__EXERCISE PROMPT__
Up to and including the line with "This screenshot has width=537, height=246.", reproduce the listing below exactly, beginning at its first line.

== Segment start ==

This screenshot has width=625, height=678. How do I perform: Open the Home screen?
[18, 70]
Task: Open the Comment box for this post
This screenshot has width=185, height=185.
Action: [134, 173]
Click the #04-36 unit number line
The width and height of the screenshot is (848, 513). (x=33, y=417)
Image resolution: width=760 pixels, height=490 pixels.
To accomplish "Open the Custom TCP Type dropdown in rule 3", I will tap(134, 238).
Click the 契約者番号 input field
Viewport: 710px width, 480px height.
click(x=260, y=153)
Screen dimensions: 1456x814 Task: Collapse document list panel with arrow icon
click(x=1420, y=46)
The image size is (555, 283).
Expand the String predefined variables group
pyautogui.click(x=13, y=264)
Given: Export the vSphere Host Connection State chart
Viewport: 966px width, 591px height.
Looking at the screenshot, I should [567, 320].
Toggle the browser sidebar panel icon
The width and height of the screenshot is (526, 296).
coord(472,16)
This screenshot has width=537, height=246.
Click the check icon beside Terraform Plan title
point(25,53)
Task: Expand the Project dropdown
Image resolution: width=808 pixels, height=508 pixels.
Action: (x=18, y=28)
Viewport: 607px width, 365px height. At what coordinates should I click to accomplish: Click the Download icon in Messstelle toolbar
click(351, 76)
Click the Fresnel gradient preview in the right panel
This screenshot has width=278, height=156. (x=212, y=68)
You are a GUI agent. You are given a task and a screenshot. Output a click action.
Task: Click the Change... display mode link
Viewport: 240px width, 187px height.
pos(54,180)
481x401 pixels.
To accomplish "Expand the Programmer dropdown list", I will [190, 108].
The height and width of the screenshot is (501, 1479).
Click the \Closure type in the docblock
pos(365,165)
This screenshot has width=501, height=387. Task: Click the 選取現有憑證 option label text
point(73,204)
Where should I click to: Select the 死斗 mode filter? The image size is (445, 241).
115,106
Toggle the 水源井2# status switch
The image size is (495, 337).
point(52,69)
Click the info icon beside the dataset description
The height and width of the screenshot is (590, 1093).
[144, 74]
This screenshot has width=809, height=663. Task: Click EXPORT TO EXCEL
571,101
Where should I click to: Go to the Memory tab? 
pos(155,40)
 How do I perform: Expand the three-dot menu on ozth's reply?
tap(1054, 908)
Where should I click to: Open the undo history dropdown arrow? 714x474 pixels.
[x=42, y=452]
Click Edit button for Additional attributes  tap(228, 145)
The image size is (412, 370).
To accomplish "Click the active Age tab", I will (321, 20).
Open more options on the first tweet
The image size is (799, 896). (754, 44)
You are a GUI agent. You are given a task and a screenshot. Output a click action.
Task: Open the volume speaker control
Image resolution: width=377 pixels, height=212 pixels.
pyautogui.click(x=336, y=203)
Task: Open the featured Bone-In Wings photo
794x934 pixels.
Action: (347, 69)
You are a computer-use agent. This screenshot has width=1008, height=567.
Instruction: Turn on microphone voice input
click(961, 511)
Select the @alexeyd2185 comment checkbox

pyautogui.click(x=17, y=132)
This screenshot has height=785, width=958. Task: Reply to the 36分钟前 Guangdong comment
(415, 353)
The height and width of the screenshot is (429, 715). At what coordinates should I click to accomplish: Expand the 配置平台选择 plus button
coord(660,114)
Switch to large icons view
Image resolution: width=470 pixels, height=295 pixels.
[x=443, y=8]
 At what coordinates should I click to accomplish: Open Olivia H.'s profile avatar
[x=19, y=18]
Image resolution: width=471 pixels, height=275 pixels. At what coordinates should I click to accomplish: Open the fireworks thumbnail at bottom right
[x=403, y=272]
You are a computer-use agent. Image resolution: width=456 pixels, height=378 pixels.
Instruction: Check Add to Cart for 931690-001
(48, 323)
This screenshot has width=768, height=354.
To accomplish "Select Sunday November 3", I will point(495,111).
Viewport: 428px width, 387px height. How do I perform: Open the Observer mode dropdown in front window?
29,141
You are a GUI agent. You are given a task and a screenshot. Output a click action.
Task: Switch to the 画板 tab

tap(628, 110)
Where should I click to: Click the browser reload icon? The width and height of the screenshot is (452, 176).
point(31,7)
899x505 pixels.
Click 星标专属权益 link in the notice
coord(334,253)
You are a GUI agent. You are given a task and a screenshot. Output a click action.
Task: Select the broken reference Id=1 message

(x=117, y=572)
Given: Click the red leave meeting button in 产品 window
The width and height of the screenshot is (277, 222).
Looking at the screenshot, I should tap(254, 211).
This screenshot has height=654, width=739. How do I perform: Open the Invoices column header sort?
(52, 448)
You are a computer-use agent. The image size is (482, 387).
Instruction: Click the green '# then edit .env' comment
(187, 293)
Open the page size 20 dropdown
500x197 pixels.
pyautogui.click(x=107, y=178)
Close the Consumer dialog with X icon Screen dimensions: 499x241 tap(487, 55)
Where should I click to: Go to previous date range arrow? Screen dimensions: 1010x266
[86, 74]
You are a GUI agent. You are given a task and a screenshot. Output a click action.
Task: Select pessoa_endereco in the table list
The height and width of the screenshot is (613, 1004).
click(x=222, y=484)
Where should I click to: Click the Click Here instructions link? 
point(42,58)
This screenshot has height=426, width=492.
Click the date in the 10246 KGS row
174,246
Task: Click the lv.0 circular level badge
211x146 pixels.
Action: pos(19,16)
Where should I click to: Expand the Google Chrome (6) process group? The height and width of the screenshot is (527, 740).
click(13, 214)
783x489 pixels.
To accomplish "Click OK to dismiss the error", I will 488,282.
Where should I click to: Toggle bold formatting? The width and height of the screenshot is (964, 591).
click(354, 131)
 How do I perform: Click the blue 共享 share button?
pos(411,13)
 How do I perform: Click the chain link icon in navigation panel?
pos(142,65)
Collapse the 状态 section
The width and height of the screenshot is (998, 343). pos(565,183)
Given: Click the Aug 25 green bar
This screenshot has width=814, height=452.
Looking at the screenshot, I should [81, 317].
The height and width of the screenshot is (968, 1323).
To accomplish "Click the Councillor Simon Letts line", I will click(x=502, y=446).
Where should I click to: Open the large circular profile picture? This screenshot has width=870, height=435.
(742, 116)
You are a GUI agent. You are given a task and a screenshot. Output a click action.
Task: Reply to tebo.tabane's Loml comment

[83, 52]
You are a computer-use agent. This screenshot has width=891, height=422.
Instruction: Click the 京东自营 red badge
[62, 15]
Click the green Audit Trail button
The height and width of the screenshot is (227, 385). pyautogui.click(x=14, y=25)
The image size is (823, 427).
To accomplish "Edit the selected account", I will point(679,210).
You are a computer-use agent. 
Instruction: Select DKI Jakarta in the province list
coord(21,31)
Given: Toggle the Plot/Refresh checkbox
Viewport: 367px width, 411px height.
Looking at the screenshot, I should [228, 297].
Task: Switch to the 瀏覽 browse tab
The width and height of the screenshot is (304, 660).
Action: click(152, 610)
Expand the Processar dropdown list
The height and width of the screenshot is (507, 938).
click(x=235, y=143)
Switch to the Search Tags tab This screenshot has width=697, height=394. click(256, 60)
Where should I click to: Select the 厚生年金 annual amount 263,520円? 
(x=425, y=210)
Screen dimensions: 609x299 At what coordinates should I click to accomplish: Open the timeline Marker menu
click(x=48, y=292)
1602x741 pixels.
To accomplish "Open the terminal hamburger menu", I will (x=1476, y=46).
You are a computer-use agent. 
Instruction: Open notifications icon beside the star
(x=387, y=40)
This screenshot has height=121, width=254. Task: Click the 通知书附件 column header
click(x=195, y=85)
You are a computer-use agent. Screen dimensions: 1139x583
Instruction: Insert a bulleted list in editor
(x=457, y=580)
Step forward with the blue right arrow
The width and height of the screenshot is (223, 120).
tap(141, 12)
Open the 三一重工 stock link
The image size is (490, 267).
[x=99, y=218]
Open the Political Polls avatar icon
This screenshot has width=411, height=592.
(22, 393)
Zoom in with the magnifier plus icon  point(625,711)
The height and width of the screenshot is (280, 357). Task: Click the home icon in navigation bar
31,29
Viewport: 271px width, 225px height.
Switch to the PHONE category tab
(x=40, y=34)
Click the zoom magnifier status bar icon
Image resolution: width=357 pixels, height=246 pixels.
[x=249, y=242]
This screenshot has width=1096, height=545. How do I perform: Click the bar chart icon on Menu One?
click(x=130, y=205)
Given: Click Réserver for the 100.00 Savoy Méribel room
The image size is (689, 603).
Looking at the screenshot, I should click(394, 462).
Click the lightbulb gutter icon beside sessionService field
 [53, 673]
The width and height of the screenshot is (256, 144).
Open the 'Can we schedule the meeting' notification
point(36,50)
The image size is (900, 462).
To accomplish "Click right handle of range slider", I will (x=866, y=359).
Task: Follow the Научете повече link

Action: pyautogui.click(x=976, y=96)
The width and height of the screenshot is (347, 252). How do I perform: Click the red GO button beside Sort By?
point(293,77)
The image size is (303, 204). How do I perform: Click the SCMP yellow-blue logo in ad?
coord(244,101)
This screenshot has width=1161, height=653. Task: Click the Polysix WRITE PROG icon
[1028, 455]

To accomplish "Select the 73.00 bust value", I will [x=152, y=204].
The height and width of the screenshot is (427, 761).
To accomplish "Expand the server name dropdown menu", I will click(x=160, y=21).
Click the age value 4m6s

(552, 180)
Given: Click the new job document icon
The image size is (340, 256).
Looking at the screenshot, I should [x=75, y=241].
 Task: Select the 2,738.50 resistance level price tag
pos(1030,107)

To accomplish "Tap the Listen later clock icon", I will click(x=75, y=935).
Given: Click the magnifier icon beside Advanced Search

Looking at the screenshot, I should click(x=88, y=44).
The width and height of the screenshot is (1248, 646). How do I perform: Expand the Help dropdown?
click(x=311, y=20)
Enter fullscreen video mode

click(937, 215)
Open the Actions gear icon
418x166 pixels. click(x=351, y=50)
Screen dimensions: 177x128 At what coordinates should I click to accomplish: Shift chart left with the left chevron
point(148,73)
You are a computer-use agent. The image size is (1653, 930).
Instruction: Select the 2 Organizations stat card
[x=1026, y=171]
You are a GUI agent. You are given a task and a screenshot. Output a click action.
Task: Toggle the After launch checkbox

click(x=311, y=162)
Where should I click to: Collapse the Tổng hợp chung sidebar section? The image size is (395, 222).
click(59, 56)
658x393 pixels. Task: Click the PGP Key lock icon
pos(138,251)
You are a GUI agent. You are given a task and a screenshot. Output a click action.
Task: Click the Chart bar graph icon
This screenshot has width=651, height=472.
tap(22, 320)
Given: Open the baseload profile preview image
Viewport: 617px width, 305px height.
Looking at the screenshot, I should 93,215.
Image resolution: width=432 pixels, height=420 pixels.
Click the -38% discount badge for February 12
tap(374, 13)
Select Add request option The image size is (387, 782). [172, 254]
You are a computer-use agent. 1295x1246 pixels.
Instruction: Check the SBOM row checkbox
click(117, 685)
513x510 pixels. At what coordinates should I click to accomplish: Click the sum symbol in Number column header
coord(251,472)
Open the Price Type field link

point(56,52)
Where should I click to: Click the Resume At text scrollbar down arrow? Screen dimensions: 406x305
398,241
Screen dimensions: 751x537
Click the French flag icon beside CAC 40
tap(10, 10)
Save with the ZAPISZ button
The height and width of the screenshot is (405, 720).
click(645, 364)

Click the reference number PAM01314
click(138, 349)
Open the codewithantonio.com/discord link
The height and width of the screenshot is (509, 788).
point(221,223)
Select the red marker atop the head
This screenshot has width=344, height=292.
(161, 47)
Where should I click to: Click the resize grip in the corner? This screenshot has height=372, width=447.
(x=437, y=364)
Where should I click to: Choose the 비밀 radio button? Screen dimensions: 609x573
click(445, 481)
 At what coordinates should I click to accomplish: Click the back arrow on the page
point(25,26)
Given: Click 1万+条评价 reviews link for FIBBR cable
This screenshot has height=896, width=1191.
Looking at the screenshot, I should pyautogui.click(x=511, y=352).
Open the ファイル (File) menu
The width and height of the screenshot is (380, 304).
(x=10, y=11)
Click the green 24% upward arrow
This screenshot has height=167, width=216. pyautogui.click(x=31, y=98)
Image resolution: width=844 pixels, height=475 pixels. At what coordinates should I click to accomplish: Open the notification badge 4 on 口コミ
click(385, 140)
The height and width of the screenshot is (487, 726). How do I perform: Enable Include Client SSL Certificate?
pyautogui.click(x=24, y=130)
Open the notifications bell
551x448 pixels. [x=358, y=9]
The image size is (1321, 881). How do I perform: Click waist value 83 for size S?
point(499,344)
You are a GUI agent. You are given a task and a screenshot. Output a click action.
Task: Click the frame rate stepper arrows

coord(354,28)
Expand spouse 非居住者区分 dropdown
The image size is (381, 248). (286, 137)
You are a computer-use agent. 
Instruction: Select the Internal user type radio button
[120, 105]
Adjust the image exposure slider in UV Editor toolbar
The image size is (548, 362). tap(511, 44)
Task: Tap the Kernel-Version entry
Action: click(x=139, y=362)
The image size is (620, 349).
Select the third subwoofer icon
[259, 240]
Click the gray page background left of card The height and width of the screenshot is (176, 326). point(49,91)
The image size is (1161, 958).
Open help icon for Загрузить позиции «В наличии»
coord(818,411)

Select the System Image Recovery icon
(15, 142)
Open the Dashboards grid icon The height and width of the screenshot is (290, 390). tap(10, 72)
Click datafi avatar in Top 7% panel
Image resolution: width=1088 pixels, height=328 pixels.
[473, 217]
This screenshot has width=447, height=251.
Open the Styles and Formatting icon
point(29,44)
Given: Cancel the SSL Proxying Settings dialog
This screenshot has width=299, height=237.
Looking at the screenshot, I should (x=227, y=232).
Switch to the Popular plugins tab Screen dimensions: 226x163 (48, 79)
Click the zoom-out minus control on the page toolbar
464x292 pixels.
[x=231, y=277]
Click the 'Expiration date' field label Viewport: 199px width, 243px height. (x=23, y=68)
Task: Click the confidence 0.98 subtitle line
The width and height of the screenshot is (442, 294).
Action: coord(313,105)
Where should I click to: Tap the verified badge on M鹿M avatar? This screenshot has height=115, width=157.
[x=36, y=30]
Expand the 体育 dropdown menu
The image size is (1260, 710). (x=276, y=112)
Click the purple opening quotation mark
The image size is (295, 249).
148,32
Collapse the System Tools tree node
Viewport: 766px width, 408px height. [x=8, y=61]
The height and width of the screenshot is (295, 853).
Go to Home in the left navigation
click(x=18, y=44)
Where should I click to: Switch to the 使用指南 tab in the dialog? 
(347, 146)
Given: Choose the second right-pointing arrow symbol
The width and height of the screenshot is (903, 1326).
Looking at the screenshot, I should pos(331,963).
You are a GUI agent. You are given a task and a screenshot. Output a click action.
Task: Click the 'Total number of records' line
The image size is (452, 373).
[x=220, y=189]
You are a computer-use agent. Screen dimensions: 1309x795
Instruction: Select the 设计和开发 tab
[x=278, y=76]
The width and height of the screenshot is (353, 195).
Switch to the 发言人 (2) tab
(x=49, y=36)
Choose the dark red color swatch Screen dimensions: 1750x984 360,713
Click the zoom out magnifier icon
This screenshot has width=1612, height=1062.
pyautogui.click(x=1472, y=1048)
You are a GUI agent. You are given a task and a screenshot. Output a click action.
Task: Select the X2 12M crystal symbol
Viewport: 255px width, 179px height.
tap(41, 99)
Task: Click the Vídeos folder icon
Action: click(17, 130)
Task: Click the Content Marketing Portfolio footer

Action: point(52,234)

== Segment end ==

__ANSWER BELOW__
This screenshot has width=625, height=678. How do I perform: Open the Home screen?
[18, 70]
Task: Open the Comment box for this post
This screenshot has width=185, height=185.
Action: [134, 173]
Click the #04-36 unit number line
The width and height of the screenshot is (848, 513). (x=33, y=417)
Image resolution: width=760 pixels, height=490 pixels.
To accomplish "Open the Custom TCP Type dropdown in rule 3", I will tap(134, 238).
Click the 契約者番号 input field
Viewport: 710px width, 480px height.
click(x=260, y=153)
Screen dimensions: 1456x814 Task: Collapse document list panel with arrow icon
click(x=1420, y=46)
The image size is (555, 283).
Expand the String predefined variables group
pyautogui.click(x=13, y=264)
Given: Export the vSphere Host Connection State chart
Viewport: 966px width, 591px height.
Looking at the screenshot, I should [567, 320].
Toggle the browser sidebar panel icon
The width and height of the screenshot is (526, 296).
coord(472,16)
This screenshot has width=537, height=246.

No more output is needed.